This is my front lawn as of Thursday afternoon, August 31, 2023 after a long hot dry summer which doesn’t seem to be over yet.

In the Spring it looked like this.

We had rain and the sunflowers activated. Their seeds had been lying on the ground all year, waiting for their chance. Hundreds of them sprouted and grew, tall and proud.

Many times I stopped to look at them, their faces uplifted to the sun, when I stepped out on my bike in the morning and it would make me laugh a deep hearty laugh to see them standing there. Some of them were well over 8 feet tall. That’s impressive, I’m 6’ 5” and don’t encounter that many things taller than me in the everyday world. They shot up from ground zero to such a height in just a couple of months. It took me 20 years.

But then they all died out, their era over, and I chopped them down (probably a mistake) for brush pickup. This is what that looked like.

Twice a year a giant truck from the City of San Antonio comes by, grabs whatever I have stacked in a pile along the curb with it’s long articulating arm, drops it in the back and drives off.

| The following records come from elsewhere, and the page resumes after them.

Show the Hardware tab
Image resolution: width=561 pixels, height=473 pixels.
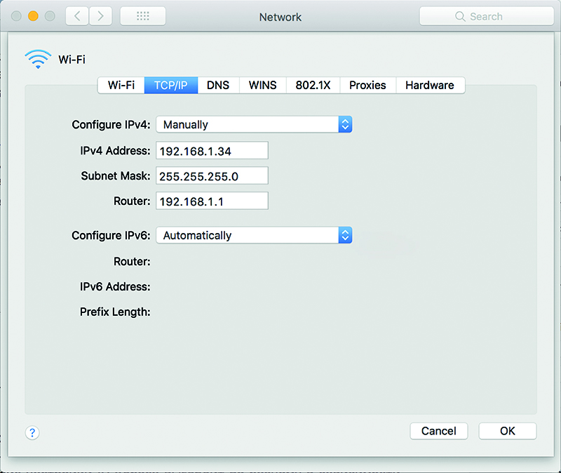pos(429,85)
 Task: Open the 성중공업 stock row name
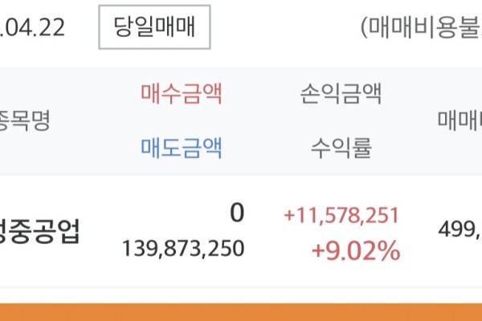[40, 232]
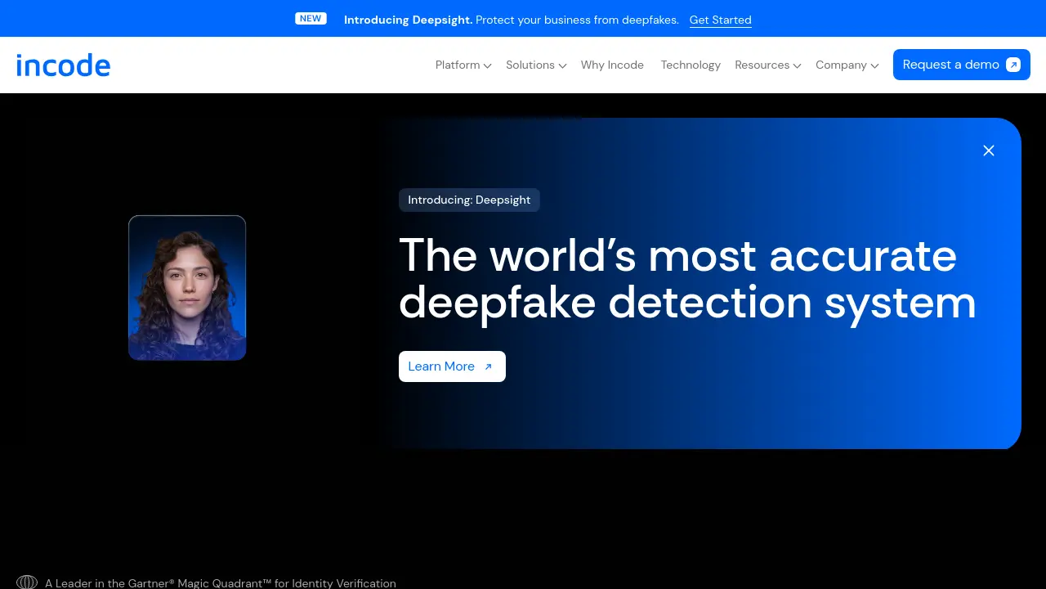Open the Technology page from the navbar

(691, 65)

Since the demise of the sunflowers my yard has lain barren. I don’t water it in the summer, cause what’s the use? Nothing can survive the sun exposure and the parched conditions. It’s just dumping water on the ground.

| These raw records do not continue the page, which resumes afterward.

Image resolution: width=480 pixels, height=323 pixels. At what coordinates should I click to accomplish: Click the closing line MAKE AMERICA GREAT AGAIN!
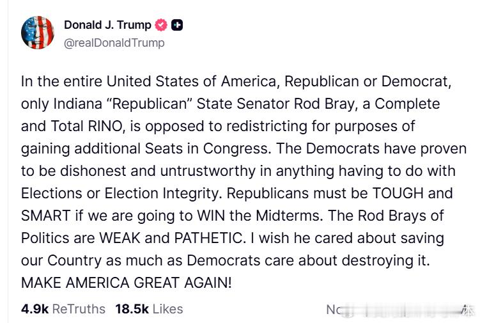[126, 282]
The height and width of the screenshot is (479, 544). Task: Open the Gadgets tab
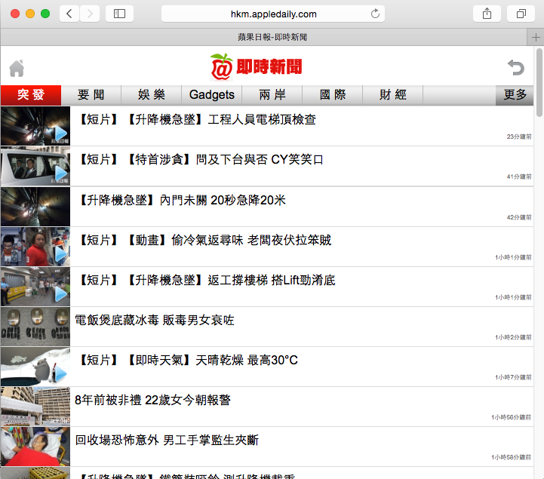tap(211, 94)

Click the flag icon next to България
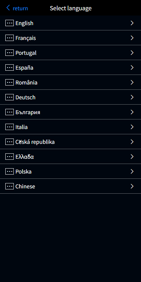[x=10, y=112]
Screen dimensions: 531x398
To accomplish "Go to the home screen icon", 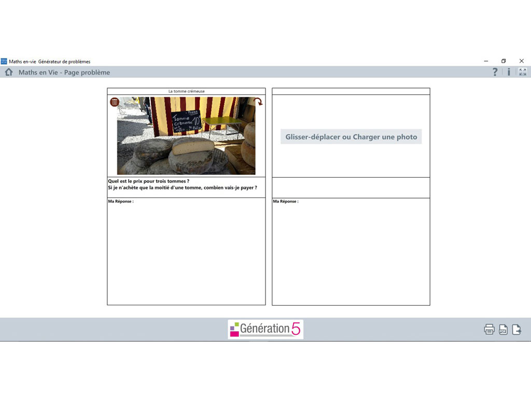I will (8, 72).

It is, however, an eyesore for the neighbors and a cruel fate for the microbes baking in the soil - it’s the microbes that give life to the soil. So for these reasons and others I have determined to regenerate my little plot of land as in this short trailer Regenerating Life. I’m going to revitalize the soil and come up with some kind of landscaping strategy that can sustain ground cover and keep the water in the soil and the microbes alive. Stay tuned.

Here in my neighborhood they’re transforming a parking lot into a park.

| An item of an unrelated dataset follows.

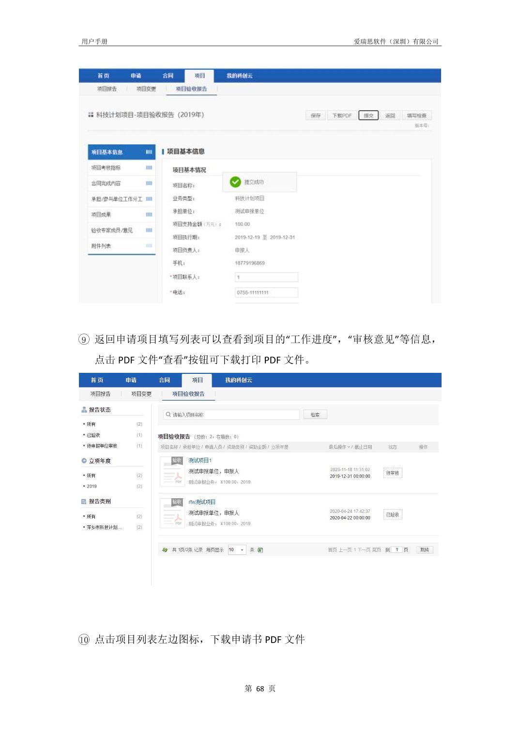Screen dimensions: 520x736
Task: Toggle the 最后操作 sort arrow in the list header
Action: click(349, 447)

One acre of impermeable black asphalt is being turned into this verdant nature park.

Hurrah! Brilliant! Exemplary! Inspiring! Kudos to the Sunset Ridge Collective and their sponsor the Sunset Ridge Church of Christ which sits on the hill across the street from the former parking lot. Soon trees and flowering plants and grasses will be sucking CO2 out of the atmosphere and releasing oxygen instead of flat black asphalt reflecting back all the heat of the sun.

This is just one of the ways (photosynthesis) in which Nature modulates the climate and keeps it in balance. As it turns out Nature, good ole Mother Nature, is the best regulator of the climate and regeneration of our natural world is one of the best tools for fighting climate change.

For example, the oceans govern 95% of the heat dynamics of our blue planet. Ocean currents carry cold water from the poles to the tropics and warm water from the tropics to the poles. When water evaporates into vapor it absorbs heat, when it rains it releases heat and falls to earth where it cools the plants and the soil. Hurricanes are basically a giant air conditioner that sucks up the warm water from the tropical zones, spins it and blows it and drops it as rain in more northern zones, cooling the planet in the process. Marine algae are the biggest source of fresh oxygen and sequestration of carbon on the planet. One acre of algae can remove up to 2.7 tons per day of CO₂, Some algae can soak up 400 times more CO₂ than trees in ideal conditions. Roughly half of the oxygen production on Earth comes from the ocean, according to the scientists.

The most effective and least expensive way of mitigating climate change is by regenerating nature. Restoring ecosystems to their healthy natural state stores carbon and reverses climate change. It allows Nature to do what it knows how to do: balance the temperature of the planet for the benefit of all the flora and fauna that have evolved in its biosphere. That’s why it’s called ‘Nature’. It’s natural.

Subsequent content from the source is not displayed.